What the exercise asks
Find the line below that contains "Collapse the tags". Transcribe it and every line after it exactly, adding nothing.

Dataset entries:

══════

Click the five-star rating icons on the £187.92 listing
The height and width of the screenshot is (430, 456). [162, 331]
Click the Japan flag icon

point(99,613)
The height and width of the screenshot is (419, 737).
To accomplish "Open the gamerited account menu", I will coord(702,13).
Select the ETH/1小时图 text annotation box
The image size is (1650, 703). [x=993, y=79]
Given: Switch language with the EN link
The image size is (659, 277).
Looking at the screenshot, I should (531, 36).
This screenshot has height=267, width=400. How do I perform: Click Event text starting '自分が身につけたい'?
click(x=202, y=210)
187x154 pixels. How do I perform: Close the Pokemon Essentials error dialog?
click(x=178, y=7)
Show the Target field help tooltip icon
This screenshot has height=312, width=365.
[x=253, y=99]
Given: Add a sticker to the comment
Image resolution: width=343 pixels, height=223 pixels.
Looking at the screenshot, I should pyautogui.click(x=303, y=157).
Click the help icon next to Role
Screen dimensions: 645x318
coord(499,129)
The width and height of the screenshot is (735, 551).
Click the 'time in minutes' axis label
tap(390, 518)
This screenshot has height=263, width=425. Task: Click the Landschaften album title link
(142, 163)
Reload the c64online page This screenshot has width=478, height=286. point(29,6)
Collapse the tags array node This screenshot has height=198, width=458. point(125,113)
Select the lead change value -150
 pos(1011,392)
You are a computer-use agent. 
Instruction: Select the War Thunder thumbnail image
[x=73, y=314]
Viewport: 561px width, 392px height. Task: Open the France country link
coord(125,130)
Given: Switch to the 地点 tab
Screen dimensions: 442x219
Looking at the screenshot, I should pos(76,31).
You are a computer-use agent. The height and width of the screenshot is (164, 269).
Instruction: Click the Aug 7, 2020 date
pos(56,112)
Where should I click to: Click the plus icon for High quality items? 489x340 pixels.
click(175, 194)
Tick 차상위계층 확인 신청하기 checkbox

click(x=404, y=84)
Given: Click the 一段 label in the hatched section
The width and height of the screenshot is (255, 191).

══════

Solution below
Collapse the tags array node This screenshot has height=198, width=458. point(125,113)
Select the lead change value -150
 pos(1011,392)
You are a computer-use agent. 
Instruction: Select the War Thunder thumbnail image
[x=73, y=314]
Viewport: 561px width, 392px height. Task: Open the France country link
coord(125,130)
Given: Switch to the 地点 tab
Screen dimensions: 442x219
Looking at the screenshot, I should pos(76,31).
You are a computer-use agent. The height and width of the screenshot is (164, 269).
Instruction: Click the Aug 7, 2020 date
pos(56,112)
Where should I click to: Click the plus icon for High quality items? 489x340 pixels.
click(175, 194)
Tick 차상위계층 확인 신청하기 checkbox

click(x=404, y=84)
Given: Click the 一段 label in the hatched section
The width and height of the screenshot is (255, 191).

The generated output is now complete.